5.2 Service selection approaches

The surveys in (Kokash 2006; Crasso et al. 2011b) provide a comparative analysis of existing approaches to improve Web Service discovery considering the typical scenario where users perform queries against a service registry. This is closely related to service selection, since any discovery method which considers structural and/or semantic aspects performs a partial, preliminary selection among candidates in a registry. Moreover, a service has to be retrieved before it can be selected. Particularly, several discovery approaches use IR techniques in an effort to increase precision of Web Service discovery without involving any additional semantic markup. Although such approaches report concrete improvements, they seem insufficient for automatic retrieval if applied without any complementary technique. To cope with this shortcoming, a strategy based on semantics can consist of formal ontology-based methods, which yet involve high service interface and query specification costs making service designers be alienated from their use in practice (Kokash 2006; Garriga et al. 2015). Indeed, one of the main differences is what such approaches consider/ require as service descriptions. Semantic approaches depend on shared ontologies and unambiguously annotated services, whereas IR-based ones depend on (lighter) textual service descriptions. Although those service discovery systems strive to solve the same problem, they may be appropriate in different environments (Crasso et al. 2011b).

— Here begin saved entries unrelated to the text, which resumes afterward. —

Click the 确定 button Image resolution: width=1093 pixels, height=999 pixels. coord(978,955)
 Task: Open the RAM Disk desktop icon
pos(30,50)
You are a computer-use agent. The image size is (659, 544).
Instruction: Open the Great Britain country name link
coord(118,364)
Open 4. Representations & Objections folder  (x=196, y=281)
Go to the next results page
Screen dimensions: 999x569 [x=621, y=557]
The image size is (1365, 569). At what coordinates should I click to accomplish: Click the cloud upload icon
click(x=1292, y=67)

The rest of this section present structural, semantic and hybrid service selection approaches. We consider that IR-powered hybrid approaches are both widely applicable and effective, since they are typically based on available functional descriptions of services and lightweight semantics, which are commonplace. For these approaches, we discuss the similarities and differences with our work.

5.2.1 Structural service selection approaches

The problem of service discovery/ selection may be assessed at structural level in different ways. The work in (Plebani and Pernici 2009) relies in UDDI registries enriched with query by example features. The approach in (Wu and Wu 2005) enrich structural description of services with QoS specifications and other desirable properties that are also considered for service selection. Finally, the Stroulia algorithm which was implemented for the experiments in Section 4 presents a structure matching method that recursively compares the structure of operations, i.e., input and output messages, which is in turn based on comparing the types communicated by these messages (Stroulia and Wang 2005).

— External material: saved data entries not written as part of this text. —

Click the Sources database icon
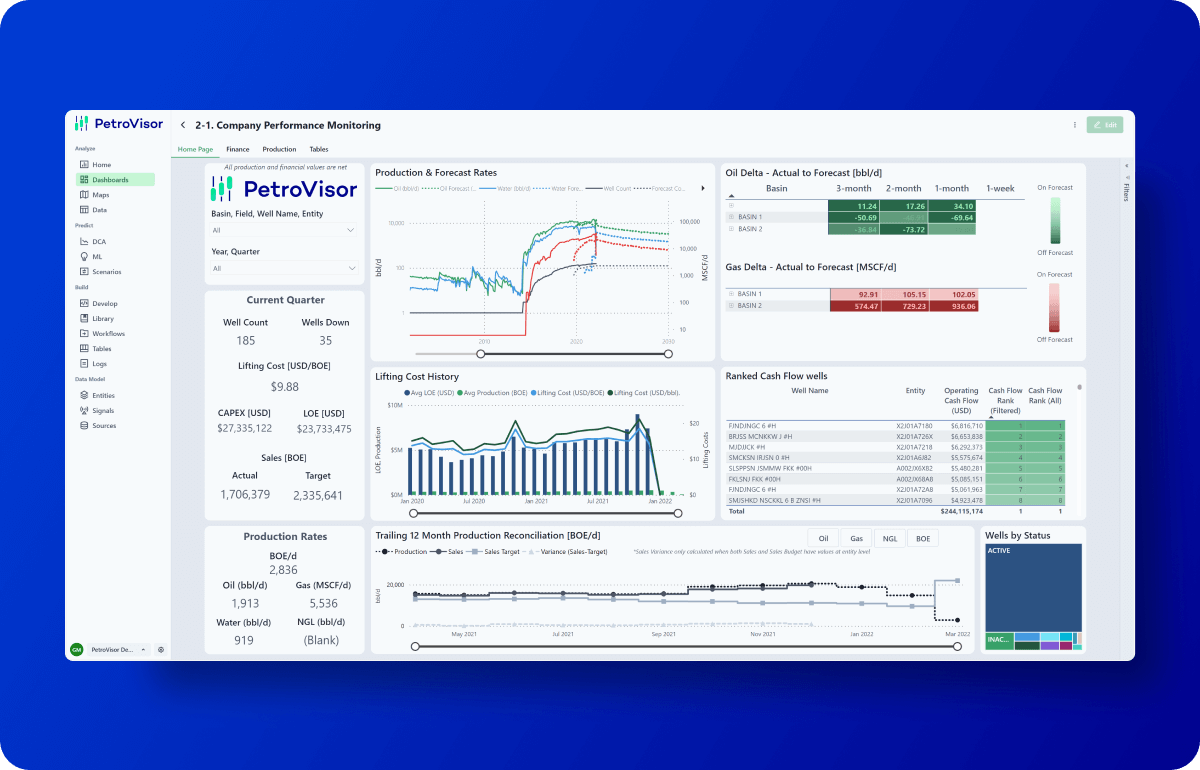Viewport: 1200px width, 770px height. pos(84,425)
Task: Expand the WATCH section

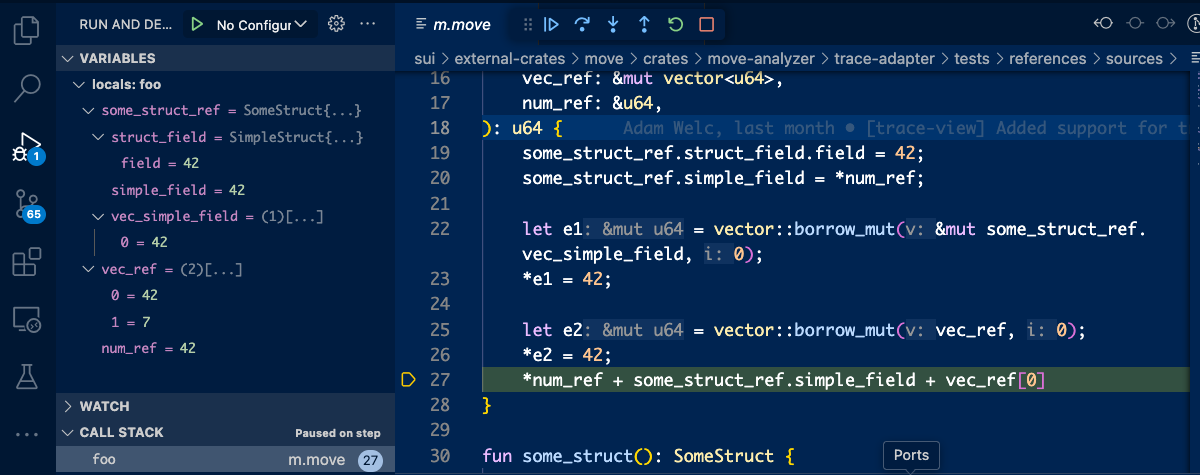Action: [x=68, y=406]
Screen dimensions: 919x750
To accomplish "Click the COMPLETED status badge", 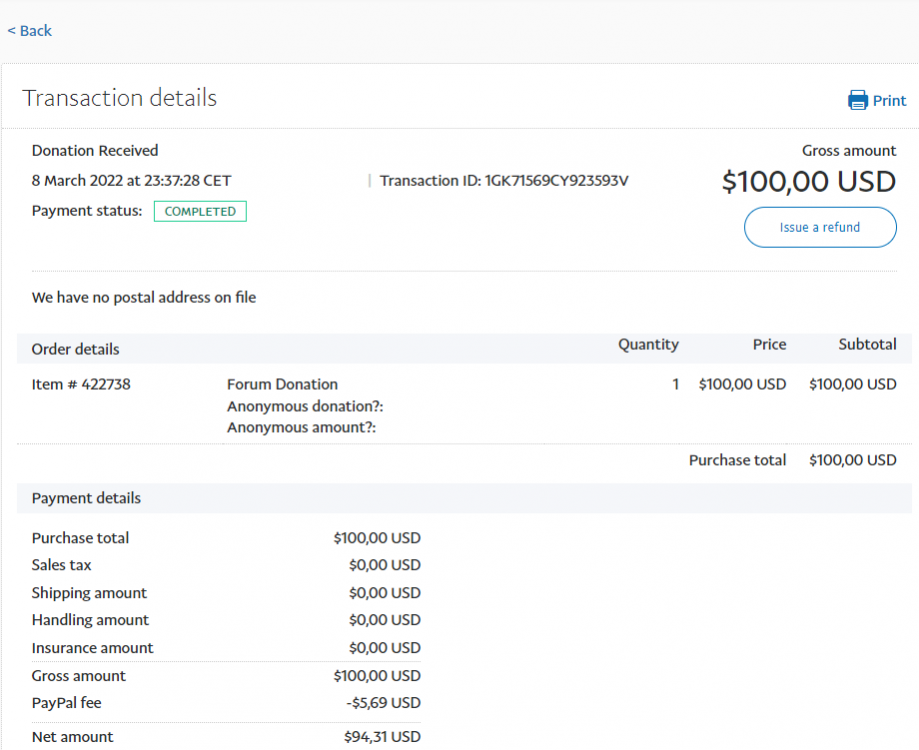I will click(200, 211).
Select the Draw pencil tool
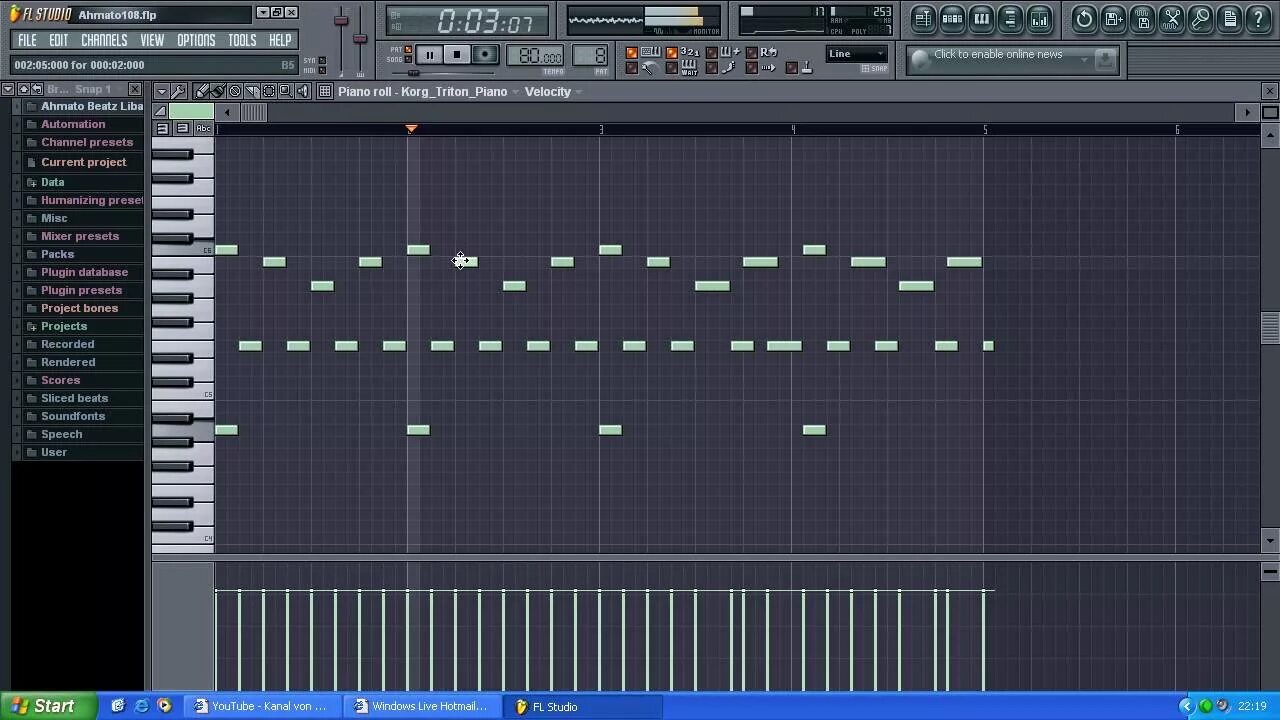1280x720 pixels. click(x=203, y=91)
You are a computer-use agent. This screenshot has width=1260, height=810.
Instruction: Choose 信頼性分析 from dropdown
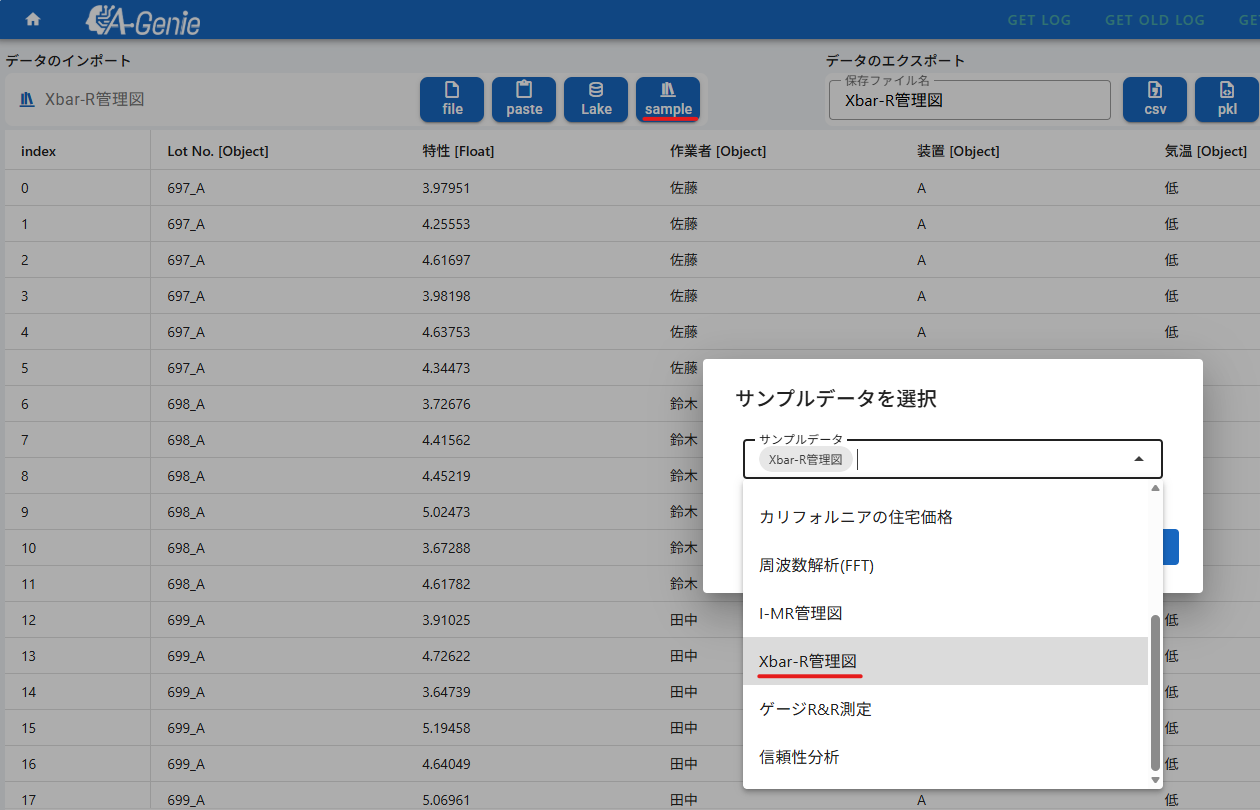click(x=800, y=757)

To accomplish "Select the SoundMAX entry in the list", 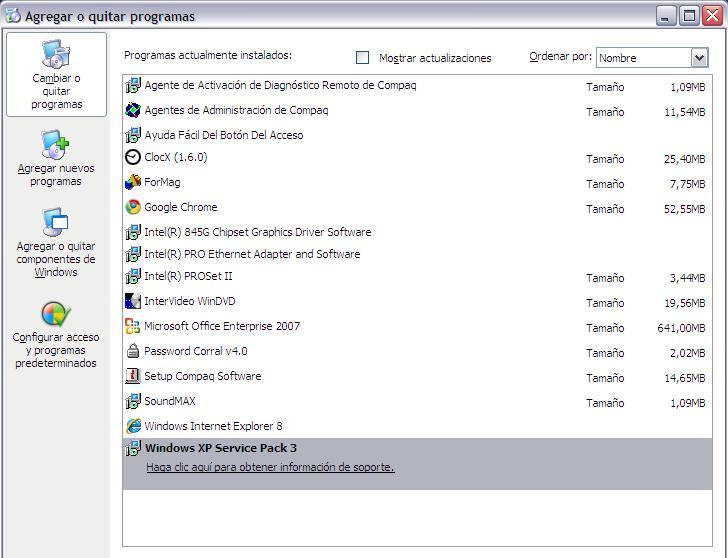I will pyautogui.click(x=169, y=402).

However, structural approaches do not leverage the semantic information that is always present in service specifications, in the form of identifiers (e.g., parameter names, operation names), documentation and comments. As suggested by the experimental results in Section 4, this decreases the retrievability of potentially compatible candidate services in structural approaches.

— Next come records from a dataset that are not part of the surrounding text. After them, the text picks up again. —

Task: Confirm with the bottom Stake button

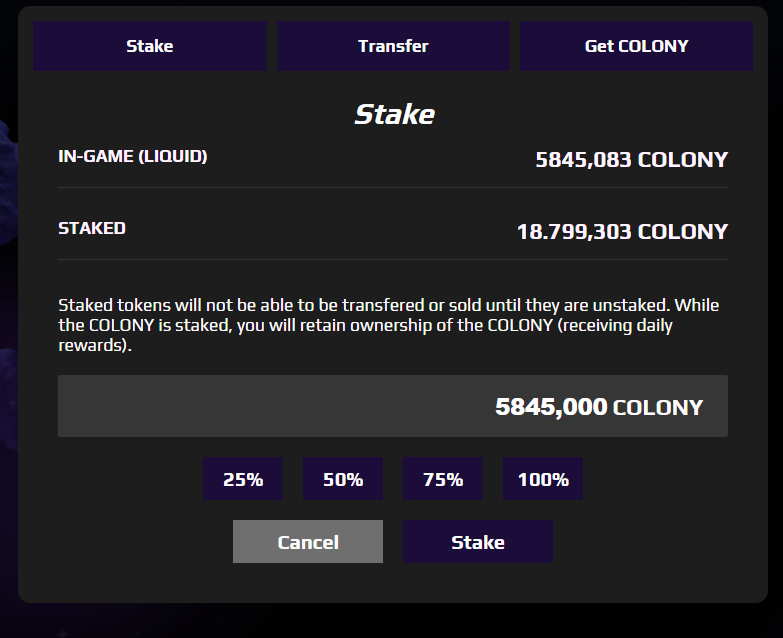Action: (x=478, y=542)
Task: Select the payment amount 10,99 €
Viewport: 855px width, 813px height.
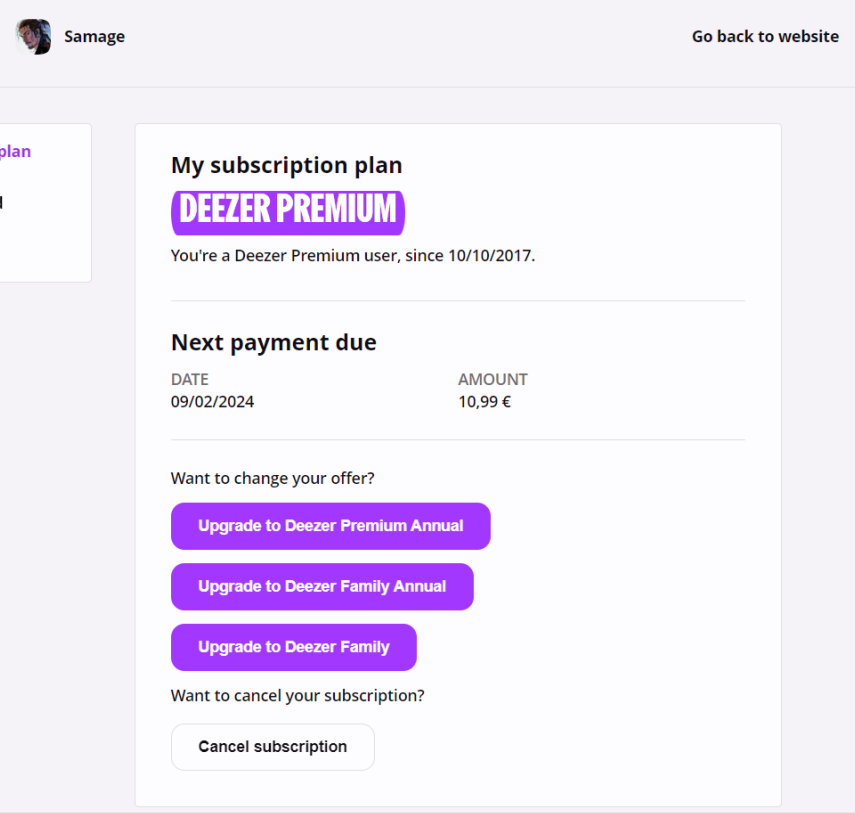Action: pyautogui.click(x=484, y=402)
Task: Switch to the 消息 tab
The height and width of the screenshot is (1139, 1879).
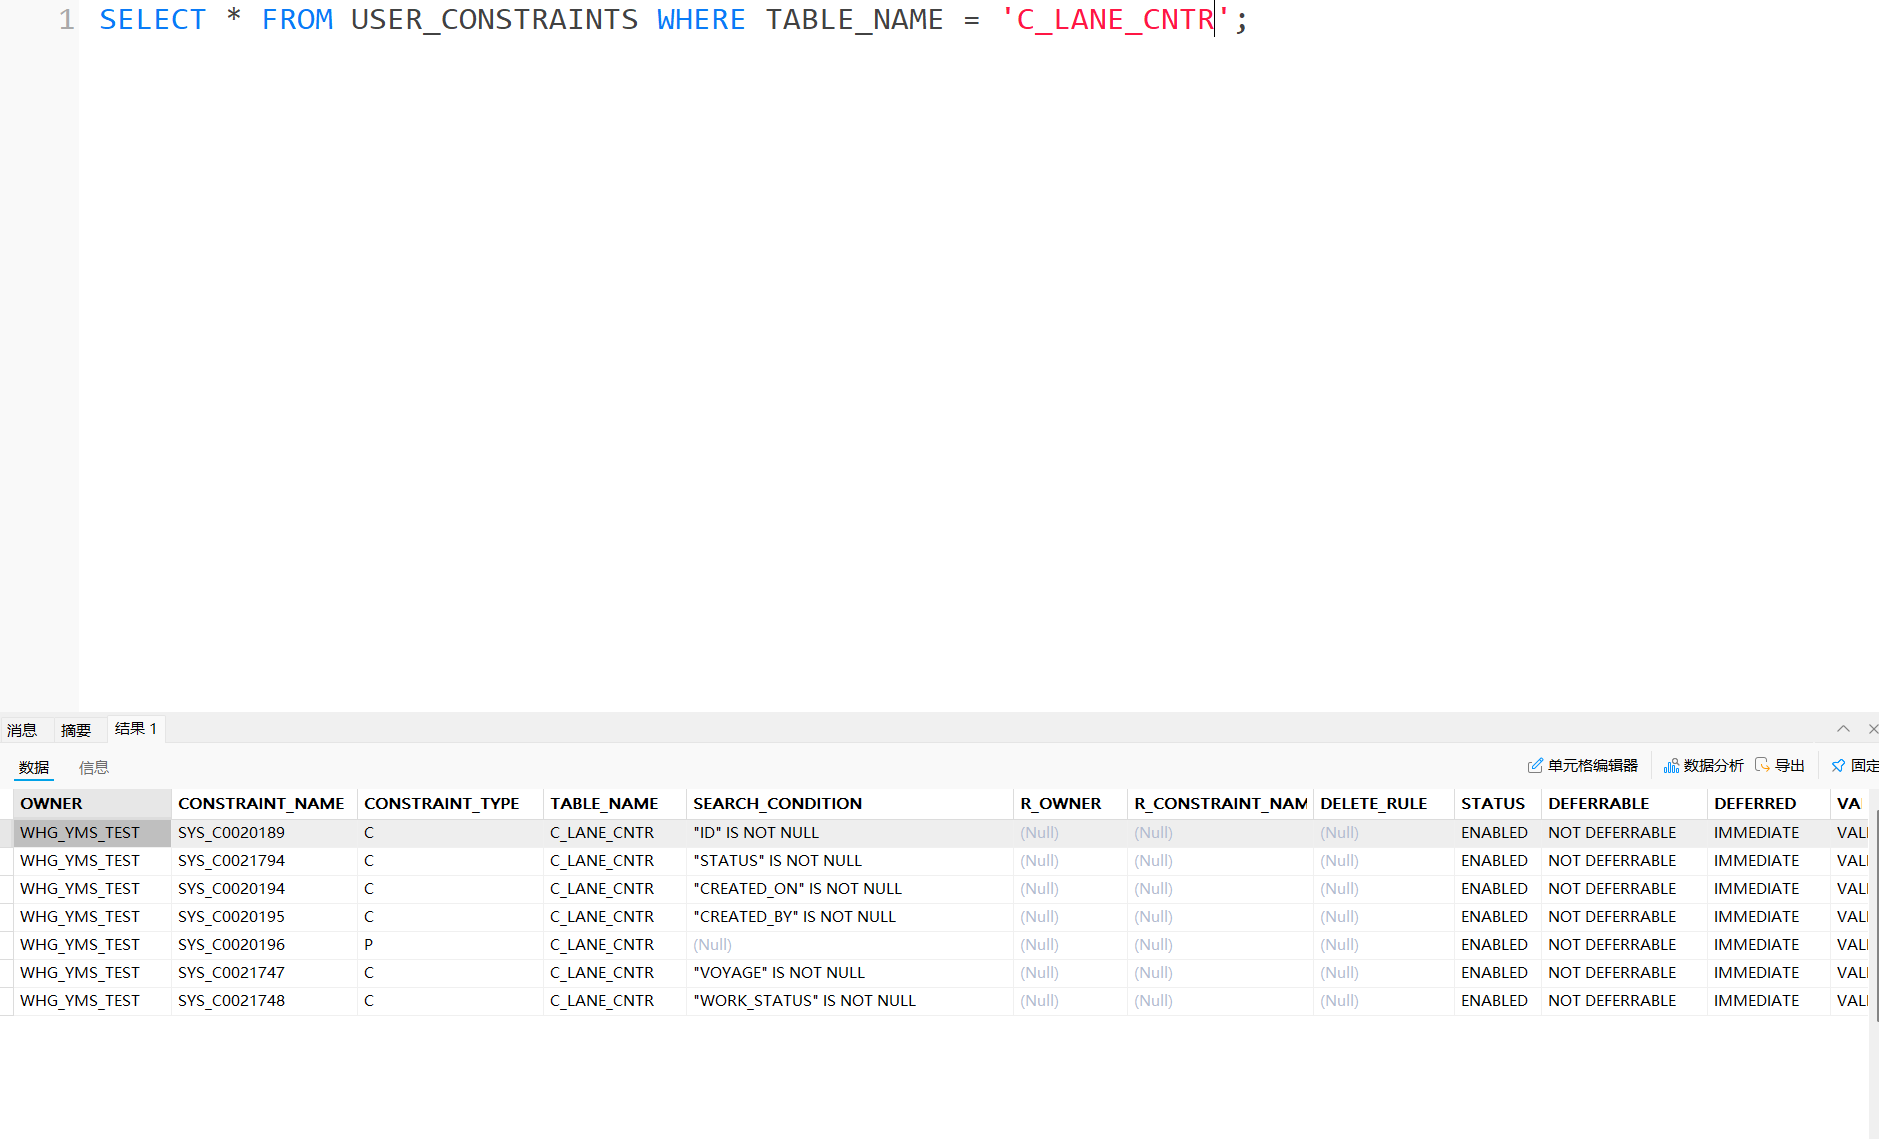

5.2.2 Semantic service selection approaches

At the semantic level, service selection approaches can be broadly divided in two research lines: Semantic description languages for Web Services and IR-powered service selection approaches. The main efforts for defining a standardized semantic description language for Web Services are OWL-S, WSMO and WSDL-S. OWL-S (Martin et al. 2007) is an ontology to automatically discover, invoke, compose and monitor Web Services offering particular properties. WSMO (Roman et al. 2005) represents a conceptual model for Web Services that comprises ontologies, Web Services, goals and mediators. Lastly, WSDL-S (Sivashanmugam et al. 2003) is a semantic extension to WSDL. Leveraging these meta-models, many semantic service selection approaches are supported by ontology/ schema matching techniques. These techniques receive as input two ontologies/ schemes (in this case, meta-models of desired and actual Web Services) and produce as output the relationships holding between them (Shvaiko and Euzenat 2013). Different surveys in the topic of semantic discovery and selection (Cabral et al. 2004; Rambold et al. 2009; Noy 2004) show that most approaches exploit similar ideas, although they use different meta-models (mentioned above). For example, the work in (Li et al. 2006) is based upon WSDL-S, where semantically annotated services are published into a UDDI registry and can be dynamically discovered using ontological concepts.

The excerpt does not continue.